Motif iconographique

L’affirmation du lien substantiel entre l’image et son référent s’illustre dans ce type d’images en trois dimensions, partie intégrante d’une théâtralisation de la liturgie. Le fait que la statue soit munie de roulettes montre qu’elle n’était pas destinée à être statique, mais prévue pour un déplacement au cours de processions liées à l’événement qu’elle représente : l’entrée du Christ à Jérusalem. Ainsi, et même si ces statues sont souvent conservées dans l’église le reste de l’année, en vertu de leur valeur propre, leur véritable efficacité est liée à leur usage et à la mobilisation rituelle de la présence divine du Christ en un temps donné.

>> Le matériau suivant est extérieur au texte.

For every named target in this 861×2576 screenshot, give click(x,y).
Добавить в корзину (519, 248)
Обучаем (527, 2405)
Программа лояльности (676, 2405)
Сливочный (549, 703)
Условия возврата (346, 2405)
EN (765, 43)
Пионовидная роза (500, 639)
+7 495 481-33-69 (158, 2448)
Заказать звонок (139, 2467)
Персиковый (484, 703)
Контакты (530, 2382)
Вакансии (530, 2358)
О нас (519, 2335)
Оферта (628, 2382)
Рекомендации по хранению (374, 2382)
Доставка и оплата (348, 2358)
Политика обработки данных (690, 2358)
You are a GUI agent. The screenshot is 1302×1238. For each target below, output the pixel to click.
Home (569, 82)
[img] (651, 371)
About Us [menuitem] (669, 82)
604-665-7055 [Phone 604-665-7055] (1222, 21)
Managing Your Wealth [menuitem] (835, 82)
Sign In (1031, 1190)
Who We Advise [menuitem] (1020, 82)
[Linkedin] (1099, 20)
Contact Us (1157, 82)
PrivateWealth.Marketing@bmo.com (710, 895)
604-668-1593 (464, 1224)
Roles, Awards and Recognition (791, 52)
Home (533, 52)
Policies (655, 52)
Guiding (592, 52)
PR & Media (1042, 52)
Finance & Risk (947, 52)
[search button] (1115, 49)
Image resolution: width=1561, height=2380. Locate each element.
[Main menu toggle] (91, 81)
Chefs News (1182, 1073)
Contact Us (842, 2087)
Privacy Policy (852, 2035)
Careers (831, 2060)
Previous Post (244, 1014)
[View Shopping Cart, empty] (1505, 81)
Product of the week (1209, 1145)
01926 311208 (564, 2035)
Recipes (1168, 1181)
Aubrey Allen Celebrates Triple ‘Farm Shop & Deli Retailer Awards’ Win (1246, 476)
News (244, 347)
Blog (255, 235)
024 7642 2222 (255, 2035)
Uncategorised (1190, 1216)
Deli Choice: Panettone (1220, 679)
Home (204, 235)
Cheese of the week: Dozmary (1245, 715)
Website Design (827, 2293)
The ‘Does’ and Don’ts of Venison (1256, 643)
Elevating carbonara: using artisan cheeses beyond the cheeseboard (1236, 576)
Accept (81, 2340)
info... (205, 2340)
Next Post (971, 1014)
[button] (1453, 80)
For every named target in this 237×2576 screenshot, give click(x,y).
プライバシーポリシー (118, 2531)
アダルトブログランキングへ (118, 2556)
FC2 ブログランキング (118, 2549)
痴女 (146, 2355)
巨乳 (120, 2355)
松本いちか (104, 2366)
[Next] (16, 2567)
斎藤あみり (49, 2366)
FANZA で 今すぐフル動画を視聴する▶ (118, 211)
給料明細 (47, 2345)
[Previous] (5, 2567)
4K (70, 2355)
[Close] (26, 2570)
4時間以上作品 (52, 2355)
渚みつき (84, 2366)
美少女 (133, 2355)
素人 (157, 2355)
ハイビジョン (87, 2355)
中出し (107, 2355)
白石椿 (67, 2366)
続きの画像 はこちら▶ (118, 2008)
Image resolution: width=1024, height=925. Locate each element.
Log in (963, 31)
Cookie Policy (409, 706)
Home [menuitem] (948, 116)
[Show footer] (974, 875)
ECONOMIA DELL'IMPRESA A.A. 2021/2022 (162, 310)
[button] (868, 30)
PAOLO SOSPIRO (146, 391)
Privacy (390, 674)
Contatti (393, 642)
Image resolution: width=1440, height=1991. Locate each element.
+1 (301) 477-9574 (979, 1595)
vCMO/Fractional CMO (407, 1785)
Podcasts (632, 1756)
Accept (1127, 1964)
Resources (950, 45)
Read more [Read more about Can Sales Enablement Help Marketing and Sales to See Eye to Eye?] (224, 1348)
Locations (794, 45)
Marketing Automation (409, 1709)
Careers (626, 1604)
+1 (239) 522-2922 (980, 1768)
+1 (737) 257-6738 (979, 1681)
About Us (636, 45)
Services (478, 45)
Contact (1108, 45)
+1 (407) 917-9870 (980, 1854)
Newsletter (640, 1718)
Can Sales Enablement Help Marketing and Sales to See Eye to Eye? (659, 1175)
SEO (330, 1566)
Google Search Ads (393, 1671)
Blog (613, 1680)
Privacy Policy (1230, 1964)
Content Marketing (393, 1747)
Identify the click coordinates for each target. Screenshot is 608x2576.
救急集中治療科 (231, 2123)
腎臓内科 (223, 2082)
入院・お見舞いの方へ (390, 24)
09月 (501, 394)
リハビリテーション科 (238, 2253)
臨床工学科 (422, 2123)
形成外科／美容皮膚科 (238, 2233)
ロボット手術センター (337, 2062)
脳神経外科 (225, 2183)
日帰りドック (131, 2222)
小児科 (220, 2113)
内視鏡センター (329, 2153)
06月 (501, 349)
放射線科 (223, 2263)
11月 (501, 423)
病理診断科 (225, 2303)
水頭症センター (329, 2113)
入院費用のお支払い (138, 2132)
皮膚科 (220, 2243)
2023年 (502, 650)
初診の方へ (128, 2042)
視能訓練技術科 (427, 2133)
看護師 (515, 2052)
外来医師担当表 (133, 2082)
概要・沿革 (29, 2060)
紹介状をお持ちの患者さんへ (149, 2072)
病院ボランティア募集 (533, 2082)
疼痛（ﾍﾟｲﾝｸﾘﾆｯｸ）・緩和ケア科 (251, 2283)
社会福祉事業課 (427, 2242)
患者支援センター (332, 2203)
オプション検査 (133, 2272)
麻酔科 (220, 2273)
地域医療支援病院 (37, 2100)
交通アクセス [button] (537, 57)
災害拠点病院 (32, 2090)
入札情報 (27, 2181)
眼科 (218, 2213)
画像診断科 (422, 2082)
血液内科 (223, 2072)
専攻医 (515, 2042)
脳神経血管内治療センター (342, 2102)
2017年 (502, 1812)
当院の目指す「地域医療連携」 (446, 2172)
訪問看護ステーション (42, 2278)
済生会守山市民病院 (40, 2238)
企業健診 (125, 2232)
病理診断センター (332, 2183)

Au cours de celui-ci, loin d’être une présence lointaine, le Christ est virtuellement présent à travers la statue qui le représente et qui le signifie dans l’espace parcouru de la procession. Cette cérémonie consiste en un rejeu de l’événement biblique, au cours duquel on accueille le Christ dans la ville en suivant le récit biblique : le rite sert ici de cadre et de moteur, en quelque sorte, d’un remontage du temps sacré qui active l’efficacité de la statue. En traitant l’œuvre comme on traite un corps et en lui rendant les mêmes honneurs qu’on rendrait à son prototype, les pratiques et les dispositions rituelles font de cette image un avatar terrestre, un réceptacle de la présence divine. En outre, elle sollicite la participation active des fidèles qui prennent part au rituel : participation affective (ils revivent l’action), mentale (le décor et l’environnement participent à la recréation imaginaire de la chose) et physique (certains tiraient la statue, d’autres tenaient des palmes dans le cortège). Ainsi, la statue participe avec les fidèles à la recréation de l’espace et du temps où s’est jouée la rencontre du Christ avec son peuple.